> **EXTRACTED DATA**
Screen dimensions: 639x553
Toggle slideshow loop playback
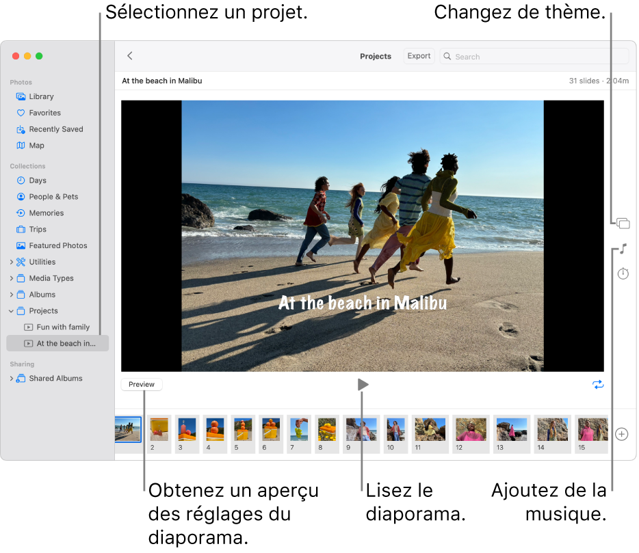[x=598, y=384]
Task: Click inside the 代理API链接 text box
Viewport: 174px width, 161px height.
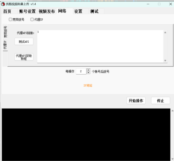Action: tap(100, 46)
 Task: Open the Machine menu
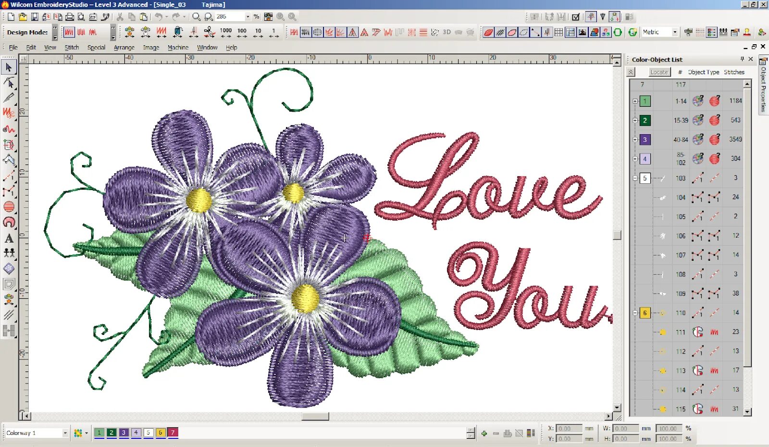(x=178, y=47)
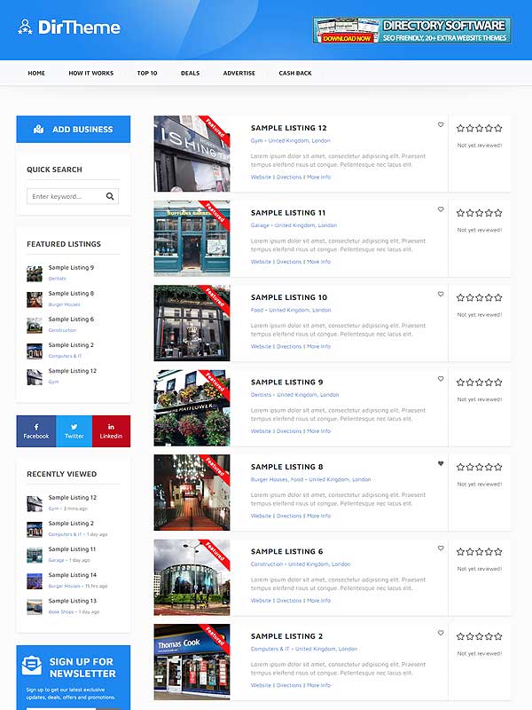The width and height of the screenshot is (532, 710).
Task: Click the Website link under Sample Listing 2
Action: click(261, 685)
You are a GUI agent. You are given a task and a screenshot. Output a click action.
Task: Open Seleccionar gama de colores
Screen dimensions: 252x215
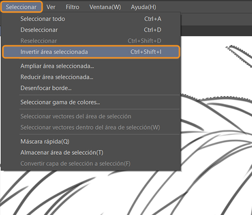click(91, 102)
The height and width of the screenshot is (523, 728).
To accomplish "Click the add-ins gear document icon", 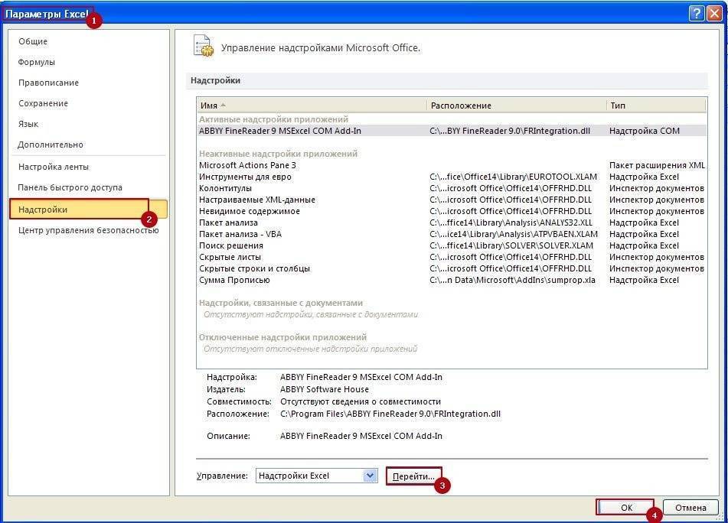I will click(x=203, y=46).
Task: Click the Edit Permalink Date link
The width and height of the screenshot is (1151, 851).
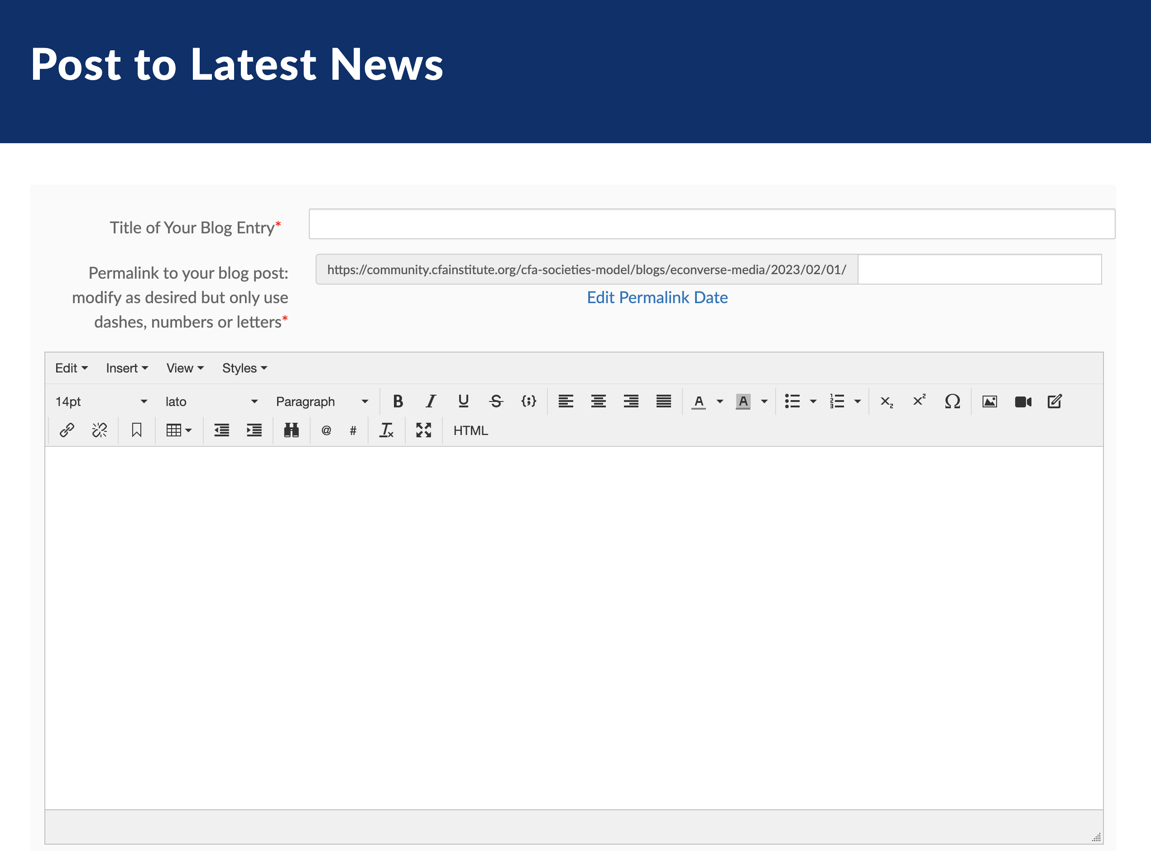Action: (657, 297)
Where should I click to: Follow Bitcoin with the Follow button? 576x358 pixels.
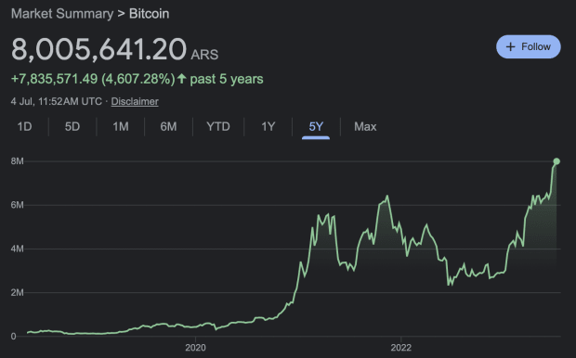529,46
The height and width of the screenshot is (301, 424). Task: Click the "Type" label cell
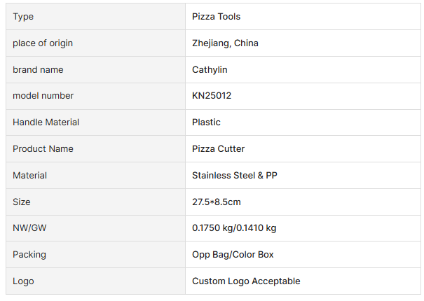pos(23,17)
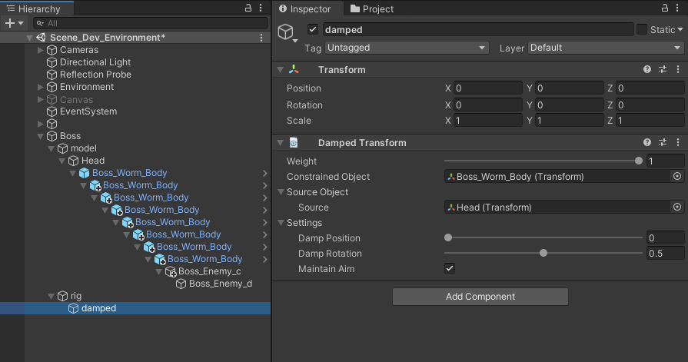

> **WRITTEN REQUEST**
Copy the records from the line containing "Where should I" through the end, replacing "screenshot" with "image" and leaving everything else unchanged. Omit the pictures.

> **SOLUTION TO THIS PROBLEM**
Where should I click to: Follow Bitcoin with the Follow button? 576x358 pixels.
529,46
The height and width of the image is (301, 424). Task: Click the "Type" label cell
pos(23,17)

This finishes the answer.